§ What to produce: Pick out each line below containing "computer".

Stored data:
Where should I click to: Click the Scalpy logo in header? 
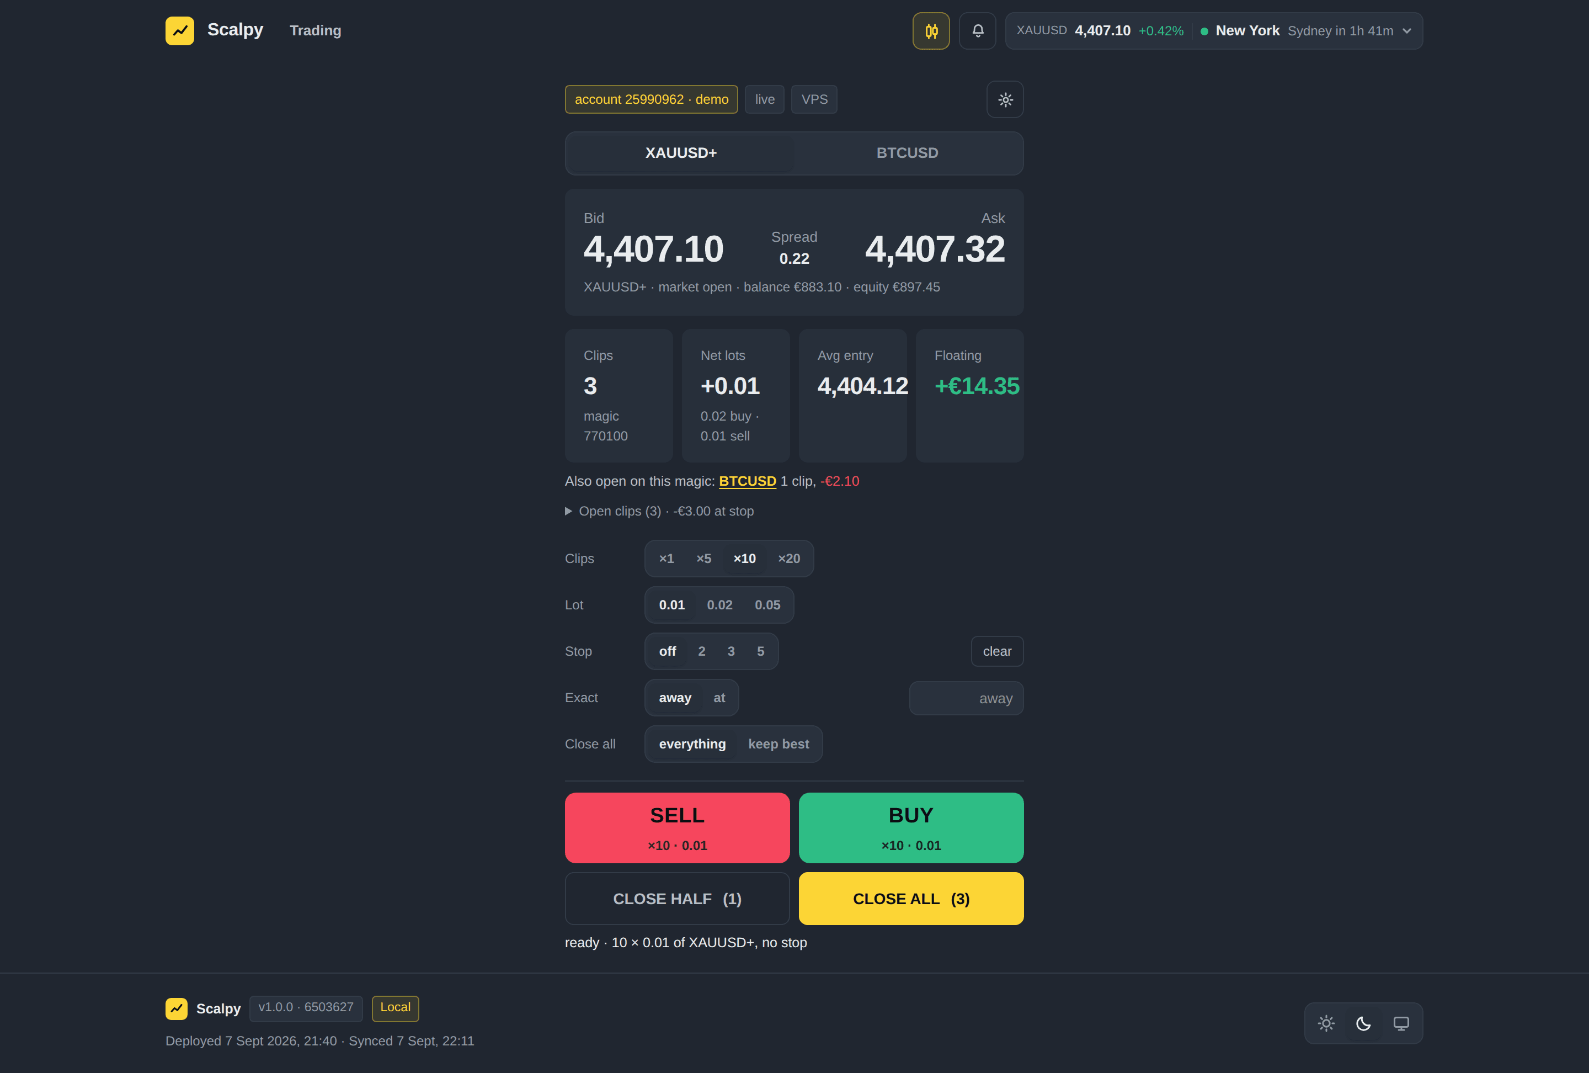point(180,31)
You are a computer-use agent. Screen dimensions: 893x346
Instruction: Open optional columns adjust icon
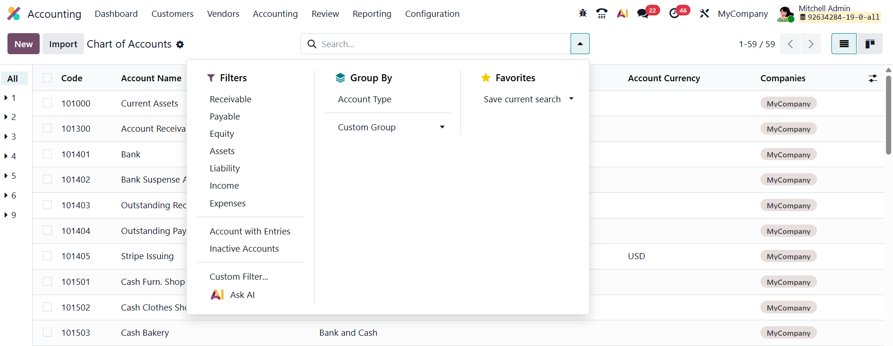(x=872, y=78)

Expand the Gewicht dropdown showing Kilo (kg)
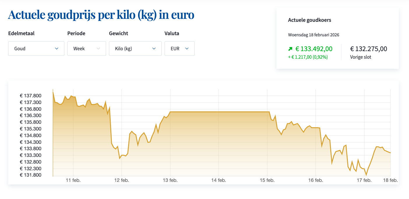pyautogui.click(x=135, y=49)
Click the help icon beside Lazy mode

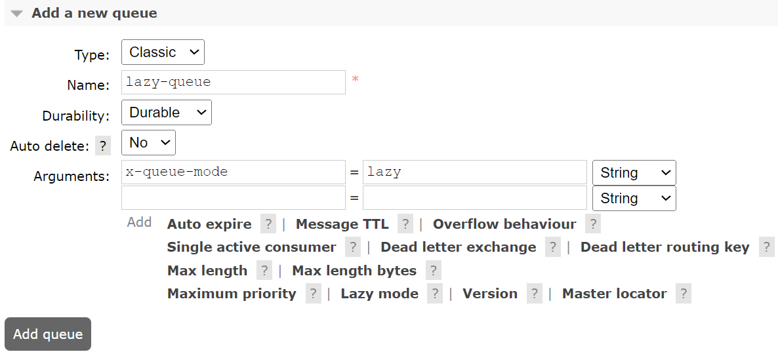tap(435, 294)
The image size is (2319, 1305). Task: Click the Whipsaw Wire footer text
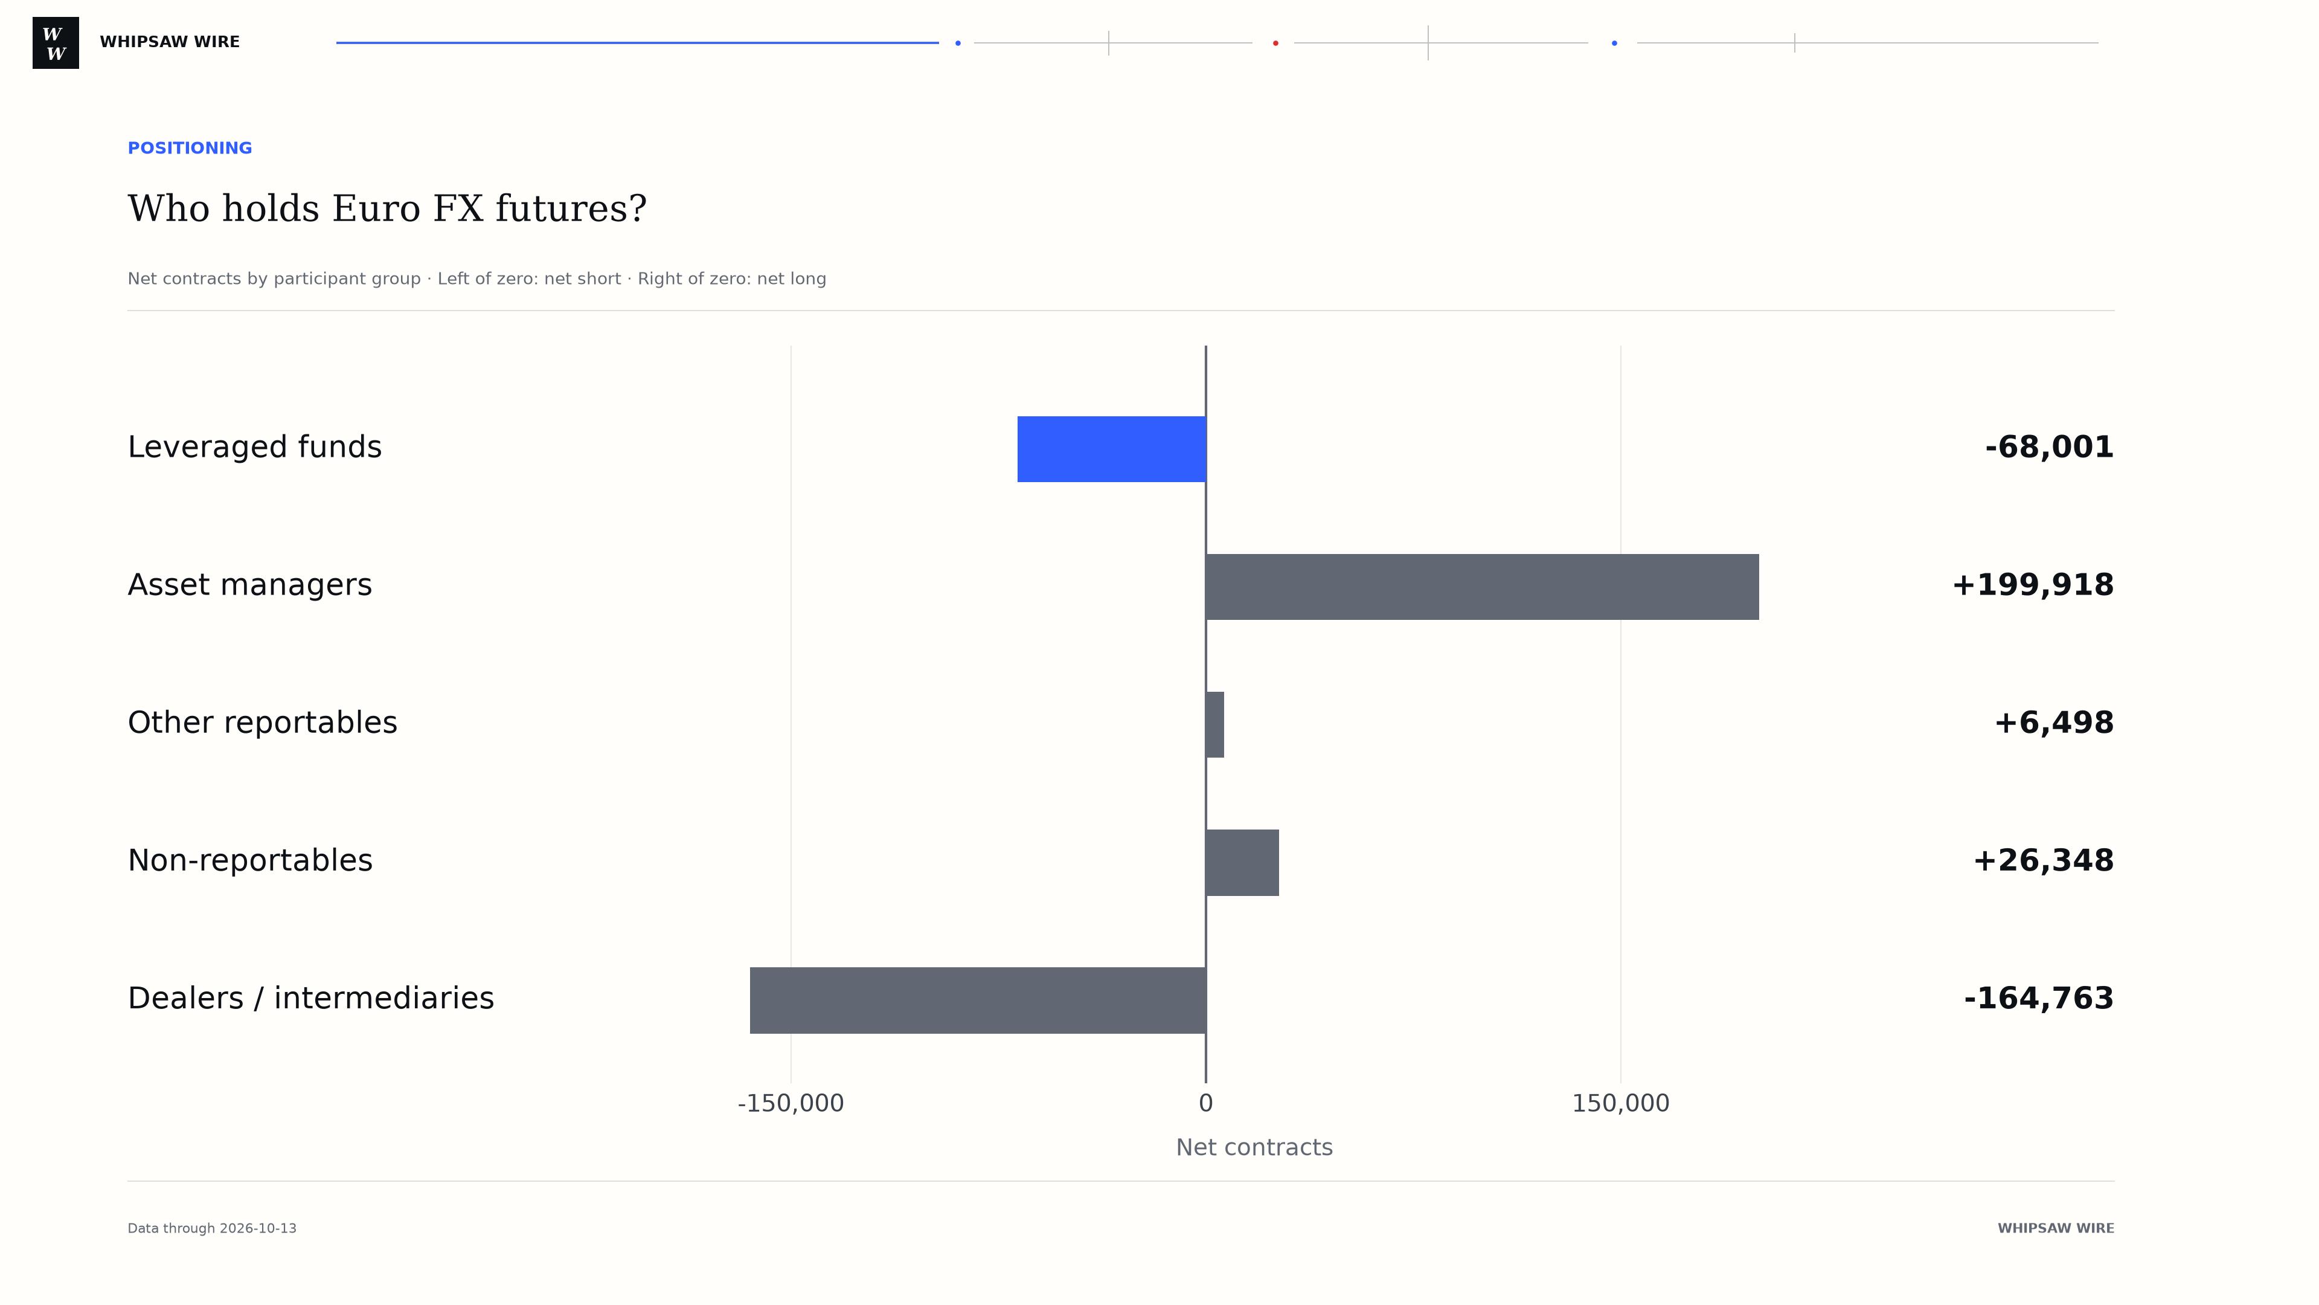(x=2056, y=1228)
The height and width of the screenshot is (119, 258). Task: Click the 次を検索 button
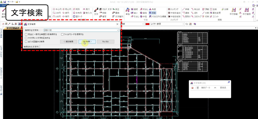point(87,41)
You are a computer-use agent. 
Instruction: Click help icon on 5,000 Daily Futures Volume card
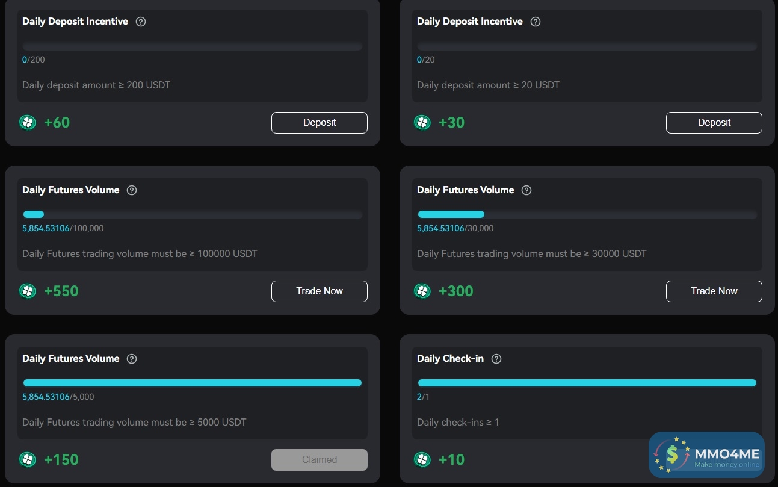point(132,359)
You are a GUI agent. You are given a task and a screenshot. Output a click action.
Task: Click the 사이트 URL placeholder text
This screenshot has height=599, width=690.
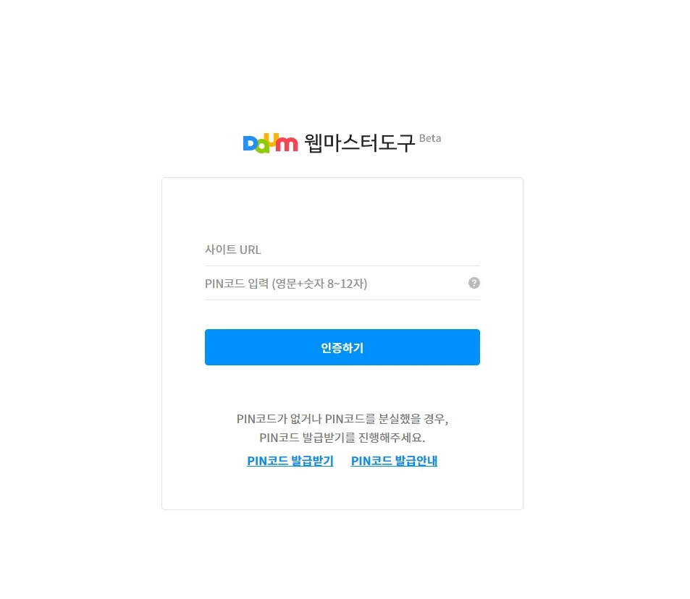233,250
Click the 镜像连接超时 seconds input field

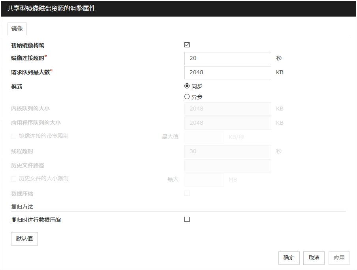227,58
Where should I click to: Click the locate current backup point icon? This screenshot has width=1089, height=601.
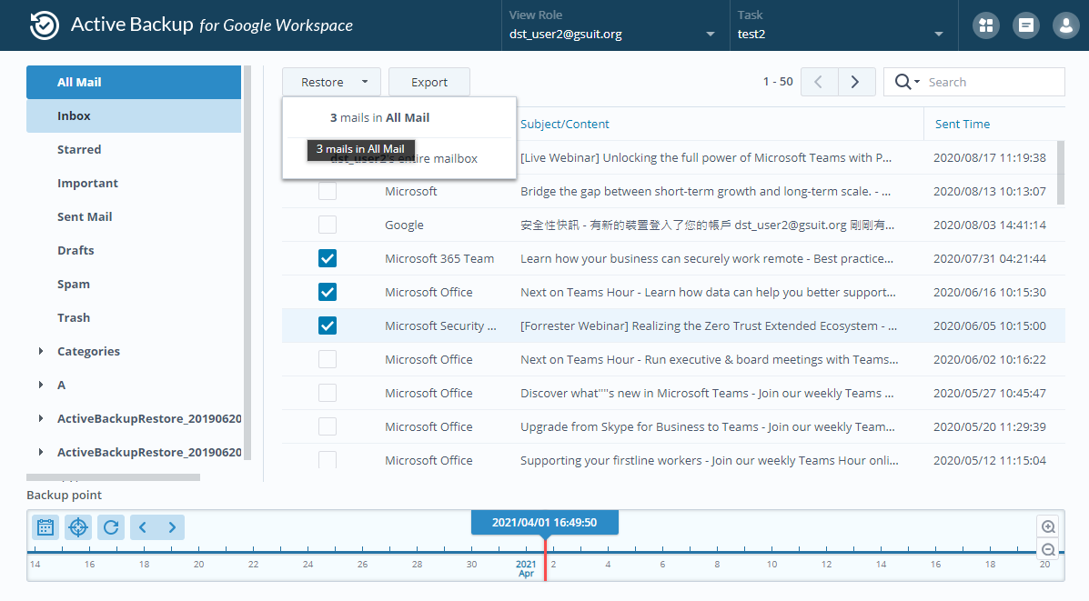78,526
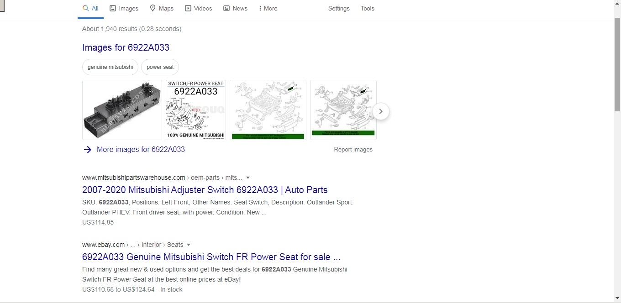This screenshot has width=621, height=303.
Task: Select the 'genuine mitsubishi' filter chip
Action: click(x=110, y=67)
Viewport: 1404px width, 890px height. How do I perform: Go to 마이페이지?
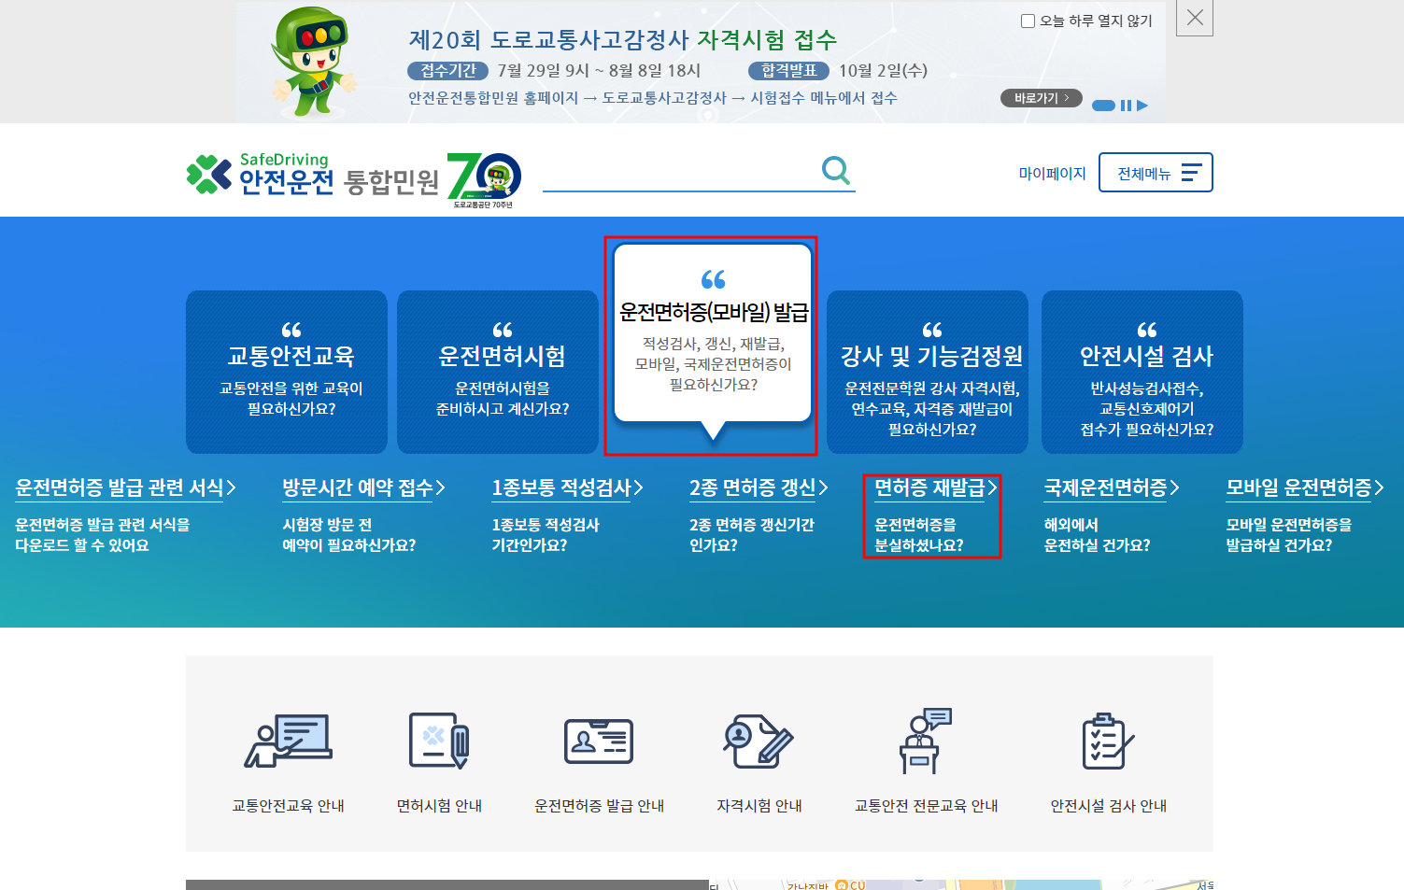coord(1052,172)
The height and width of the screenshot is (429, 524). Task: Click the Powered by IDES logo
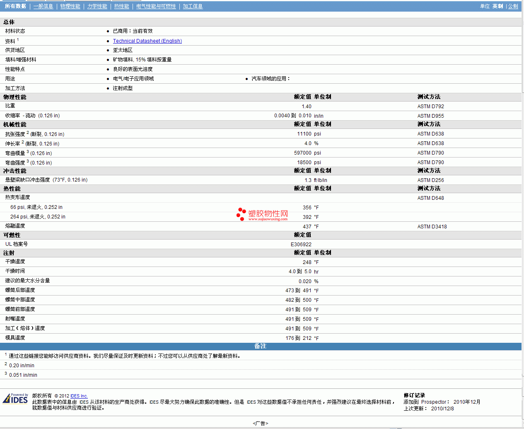[15, 399]
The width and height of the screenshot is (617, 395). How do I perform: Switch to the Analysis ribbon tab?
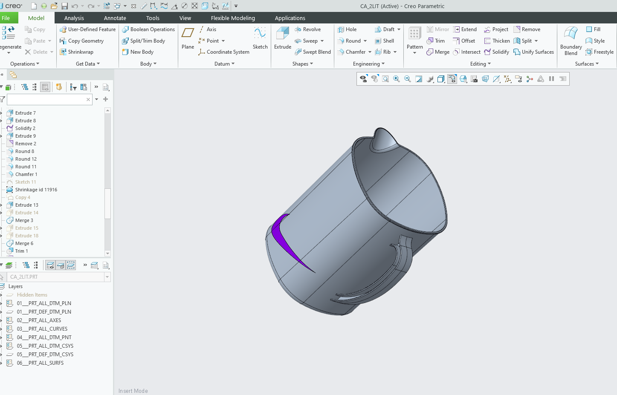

§ Response:
You are a computer-use agent. Screen dimensions: 893x346
You are a computer-use agent. 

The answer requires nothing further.